> **REQUIRED WORK**: Reproduce every line of the records below without any changes.

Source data
────────────────────────────────────────

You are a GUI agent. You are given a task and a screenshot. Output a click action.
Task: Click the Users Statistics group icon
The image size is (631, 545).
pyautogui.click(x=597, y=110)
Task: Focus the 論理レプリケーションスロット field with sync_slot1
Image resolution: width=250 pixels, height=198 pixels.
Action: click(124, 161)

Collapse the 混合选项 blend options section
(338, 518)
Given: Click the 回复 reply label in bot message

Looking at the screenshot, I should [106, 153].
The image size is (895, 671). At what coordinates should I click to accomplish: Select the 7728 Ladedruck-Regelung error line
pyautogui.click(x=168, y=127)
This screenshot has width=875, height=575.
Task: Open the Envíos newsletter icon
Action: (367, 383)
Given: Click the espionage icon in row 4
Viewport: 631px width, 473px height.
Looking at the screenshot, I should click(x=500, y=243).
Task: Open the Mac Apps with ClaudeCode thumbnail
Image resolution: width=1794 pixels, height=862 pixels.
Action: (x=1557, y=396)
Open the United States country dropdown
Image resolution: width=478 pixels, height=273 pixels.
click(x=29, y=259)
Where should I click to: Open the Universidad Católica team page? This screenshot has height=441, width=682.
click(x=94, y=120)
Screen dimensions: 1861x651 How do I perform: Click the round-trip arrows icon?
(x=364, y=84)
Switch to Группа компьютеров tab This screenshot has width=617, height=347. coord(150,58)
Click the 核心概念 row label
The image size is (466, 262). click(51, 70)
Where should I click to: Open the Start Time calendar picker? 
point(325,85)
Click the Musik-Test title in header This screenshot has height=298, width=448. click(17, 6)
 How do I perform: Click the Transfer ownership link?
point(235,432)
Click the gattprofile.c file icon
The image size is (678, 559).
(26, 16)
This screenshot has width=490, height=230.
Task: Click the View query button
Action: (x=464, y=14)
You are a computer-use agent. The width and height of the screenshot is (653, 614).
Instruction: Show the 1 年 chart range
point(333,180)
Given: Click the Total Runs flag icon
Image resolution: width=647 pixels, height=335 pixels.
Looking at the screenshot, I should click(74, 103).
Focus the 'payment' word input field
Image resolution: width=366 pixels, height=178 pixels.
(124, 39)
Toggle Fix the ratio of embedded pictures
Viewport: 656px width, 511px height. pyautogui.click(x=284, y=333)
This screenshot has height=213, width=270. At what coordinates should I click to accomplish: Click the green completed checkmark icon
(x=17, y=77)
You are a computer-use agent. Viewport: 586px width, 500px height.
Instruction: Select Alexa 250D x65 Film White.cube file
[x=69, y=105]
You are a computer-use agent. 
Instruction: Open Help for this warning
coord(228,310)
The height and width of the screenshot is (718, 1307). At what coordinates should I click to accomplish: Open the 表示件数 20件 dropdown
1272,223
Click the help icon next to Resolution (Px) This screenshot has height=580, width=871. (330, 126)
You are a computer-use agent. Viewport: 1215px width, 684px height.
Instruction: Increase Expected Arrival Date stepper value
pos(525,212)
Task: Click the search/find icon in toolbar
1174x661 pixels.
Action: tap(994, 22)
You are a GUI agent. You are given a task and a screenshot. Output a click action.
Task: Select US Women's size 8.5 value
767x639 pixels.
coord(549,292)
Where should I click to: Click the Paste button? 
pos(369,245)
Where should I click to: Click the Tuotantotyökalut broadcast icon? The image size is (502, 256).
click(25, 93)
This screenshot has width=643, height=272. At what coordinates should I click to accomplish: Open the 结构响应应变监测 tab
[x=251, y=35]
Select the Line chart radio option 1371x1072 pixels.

────────────────────────────────────────

> **CORRECT ANSWER**:
You are a GUI agent. You are given a task and a screenshot. Output a click action.
Task: Click the Users Statistics group icon
The image size is (631, 545).
pyautogui.click(x=597, y=110)
Task: Focus the 論理レプリケーションスロット field with sync_slot1
Image resolution: width=250 pixels, height=198 pixels.
Action: click(124, 161)

Collapse the 混合选项 blend options section
(338, 518)
Given: Click the 回复 reply label in bot message

Looking at the screenshot, I should [106, 153].
The image size is (895, 671). At what coordinates should I click to accomplish: Select the 7728 Ladedruck-Regelung error line
pyautogui.click(x=168, y=127)
This screenshot has width=875, height=575.
Task: Open the Envíos newsletter icon
Action: (367, 383)
Given: Click the espionage icon in row 4
Viewport: 631px width, 473px height.
Looking at the screenshot, I should click(x=500, y=243).
Task: Open the Mac Apps with ClaudeCode thumbnail
Image resolution: width=1794 pixels, height=862 pixels.
Action: (x=1557, y=396)
Open the United States country dropdown
Image resolution: width=478 pixels, height=273 pixels.
click(x=29, y=259)
Where should I click to: Open the Universidad Católica team page? This screenshot has height=441, width=682.
click(x=94, y=120)
Screen dimensions: 1861x651 How do I perform: Click the round-trip arrows icon?
(x=364, y=84)
Switch to Группа компьютеров tab This screenshot has width=617, height=347. coord(150,58)
Click the 核心概念 row label
The image size is (466, 262). click(51, 70)
Where should I click to: Open the Start Time calendar picker? 
point(325,85)
Click the Musik-Test title in header This screenshot has height=298, width=448. click(17, 6)
 How do I perform: Click the Transfer ownership link?
point(235,432)
Click the gattprofile.c file icon
The image size is (678, 559).
(26, 16)
This screenshot has width=490, height=230.
Task: Click the View query button
Action: (x=464, y=14)
You are a computer-use agent. The width and height of the screenshot is (653, 614).
Instruction: Show the 1 年 chart range
point(333,180)
Given: Click the Total Runs flag icon
Image resolution: width=647 pixels, height=335 pixels.
Looking at the screenshot, I should click(74, 103).
Focus the 'payment' word input field
Image resolution: width=366 pixels, height=178 pixels.
(124, 39)
Toggle Fix the ratio of embedded pictures
Viewport: 656px width, 511px height. pyautogui.click(x=284, y=333)
This screenshot has height=213, width=270. At what coordinates should I click to accomplish: Click the green completed checkmark icon
(x=17, y=77)
You are a computer-use agent. Viewport: 586px width, 500px height.
Instruction: Select Alexa 250D x65 Film White.cube file
[x=69, y=105]
You are a computer-use agent. 
Instruction: Open Help for this warning
coord(228,310)
The height and width of the screenshot is (718, 1307). At what coordinates should I click to accomplish: Open the 表示件数 20件 dropdown
1272,223
Click the help icon next to Resolution (Px) This screenshot has height=580, width=871. (330, 126)
You are a computer-use agent. Viewport: 1215px width, 684px height.
Instruction: Increase Expected Arrival Date stepper value
pos(525,212)
Task: Click the search/find icon in toolbar
1174x661 pixels.
Action: tap(994, 22)
You are a GUI agent. You are given a task and a screenshot. Output a click action.
Task: Select US Women's size 8.5 value
767x639 pixels.
coord(549,292)
Where should I click to: Click the Paste button? 
pos(369,245)
Where should I click to: Click the Tuotantotyökalut broadcast icon? The image size is (502, 256).
click(25, 93)
This screenshot has width=643, height=272. At what coordinates should I click to accomplish: Open the 结构响应应变监测 tab
[x=251, y=35]
Select the Line chart radio option 1371x1072 pixels.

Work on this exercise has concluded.